Mais c’est à partir des années 1930 que le cinéma se lie définitivement avec Noël. Le succès au box-office de ces comédies dramatiques en doudounes, telle que Le Miracle de la 34e rue (1947), pour ne citer qu’elle, marquent un tournant. Chaque fin d’année aura désormais son lot d’histoires qui se finissent autour d’un feu de cheminée et de manière beaucoup trop parfaite. Le film de Noël devient aussi téléfilm de Noël avec la démocratisation de la télévision dans les années 1960.
Avec les téléfilms de Noël, tout est permis
La sortie de La Vie est belle, en 1946, accélère ce changement. Échec commercial en salle, le film de Frank Capra devient finalement un classique du genre à la télévision quelques années plus tard. L’industrie du cinéma se rend compte qu’il est bien plus rentable de diffuser sur petit écran. La prise de risque et les coûts sont limités, et le téléspectateur est moins exigeant. Emmanuel Ethis, sociologue du cinéma, approfondit : « C’est vraiment un genre à part. Ce sont des films assez rapidement faits. Et puis, surtout, c’est une période de l’année où tout est possible, on baisse la garde, c’est le moment de la réconciliation. Un moment où tout déborde de bons sentiments et il faut que ça se voie. »

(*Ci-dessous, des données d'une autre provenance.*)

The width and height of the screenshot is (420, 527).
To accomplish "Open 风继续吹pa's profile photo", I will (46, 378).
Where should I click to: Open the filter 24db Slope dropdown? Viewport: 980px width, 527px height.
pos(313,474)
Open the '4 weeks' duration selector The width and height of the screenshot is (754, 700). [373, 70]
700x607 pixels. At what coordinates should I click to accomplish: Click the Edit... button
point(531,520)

Une aubaine pour les vendeurs de DVD d’abord et pour les plateformes aujourd’hui. Toute l’industrie du cinéma s’y retrouve : des producteurs aux réalisateurs, en passant par les acteurs. Des tournages courts, des investissements réduits, des recettes énormes. « De plus en plus de stars s’y mettent, parce que c’est une fête sans prise de tête, ajoute Emmanuel Ethis. Si De Niro jouait dans un de ces films, personne ne lui reprocherait. On retrouve aussi l’esprit de Noël dans la manière d’interpréter les choses. Claude Levi Strauss le disait dans son livre Le Père Noël supplicié : tout est permis à ce moment-là. » Les Netflix, Disney et consorts l’ont bien compris. Ce n’est pas pour rien que de plus en plus d’acteurs et actrices en tout genre s’y mettent, comme Zooey Deschanel (New Girl), Peter Dinklage (Game of Thrones) ou encore Neil Patrick Harris (How I Met Your Mother).

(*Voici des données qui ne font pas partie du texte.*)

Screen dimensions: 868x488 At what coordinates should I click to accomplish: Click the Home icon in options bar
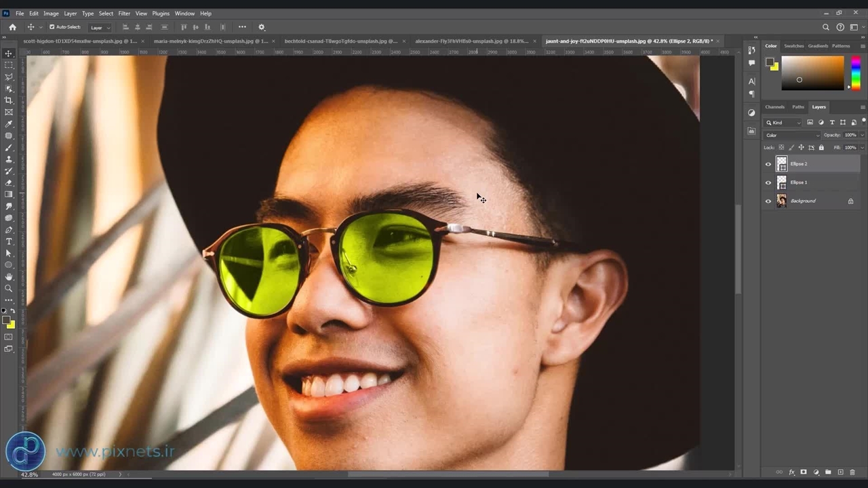click(x=12, y=27)
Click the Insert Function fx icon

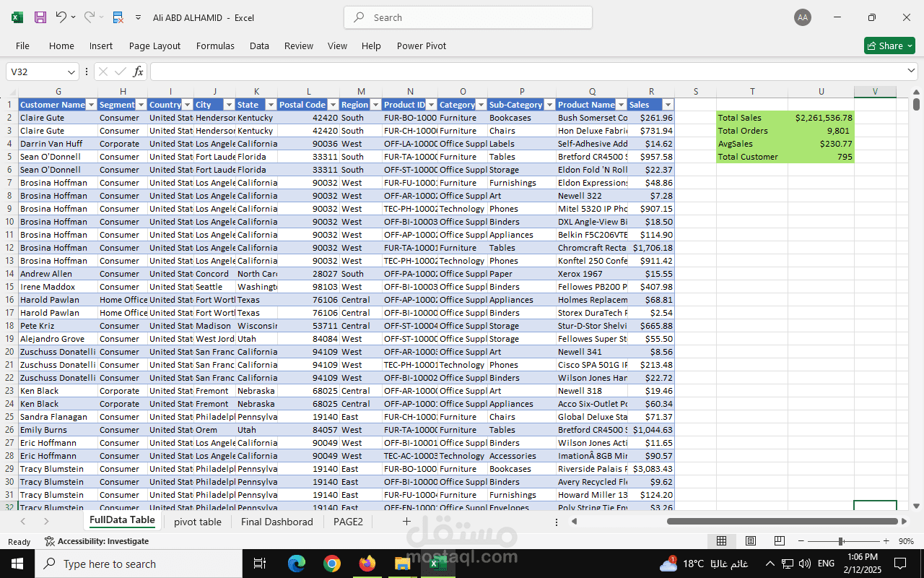[139, 72]
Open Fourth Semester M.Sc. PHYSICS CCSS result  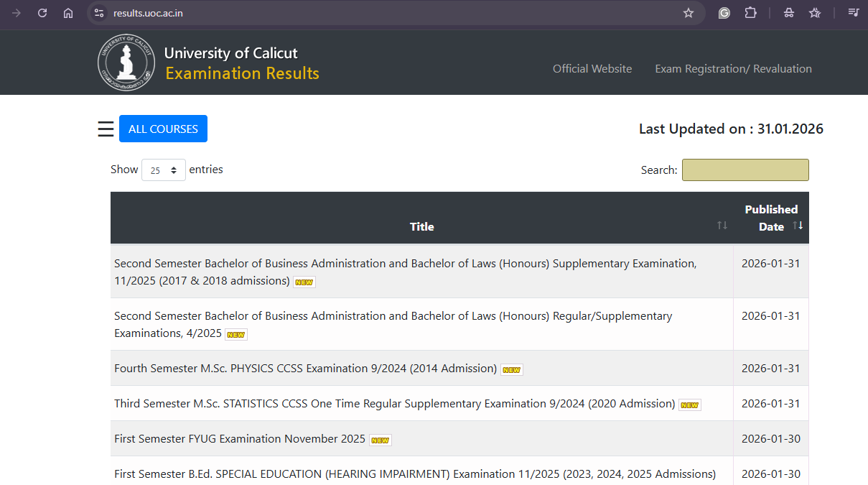tap(305, 369)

La recette : du kitsch, de la sieste et de beaux décors
Aujourd’hui, au même titre que les pulls de Noël ringards, ces films sont devenus cool. Emmanuel Ethis parle même de chefs-d’œuvre pour Love Actually, Maman j’ai raté l’avion ou encore Noël chez les Cooper. Et peu importe que les scénarios, les dialogues et le jeu des acteurs ne soient pas toujours léchés. Après tout, ce n’est pas ce que le spectateur recherche. Comme le sapin, c’est presque une manière de décorer son intérieur aux couleurs de la saison. C’est un tapis sonore. « Avec les téléfilms de Noël, on peut décrocher, faire la sieste et revenir en comprenant toujours ce qu’il se passe », théorise le sociologue du cinéma.
Il résiste à tout. Aux siestes donc, au temps qui passe, aux évolutions technologiques et même au Covid. Les chiffres de l’année dernière sont parmi les meilleurs enregistrés par les diffuseurs. Selon une étude menée sur 2 000 Américains par le site People, 80 % des personnes interrogées ont affirmé qu’elles en avaient regardé plus en 2020 que les années précédentes. Éprouvé, efficace, résistant : le téléfilm de Noël a encore de belles années devant lui.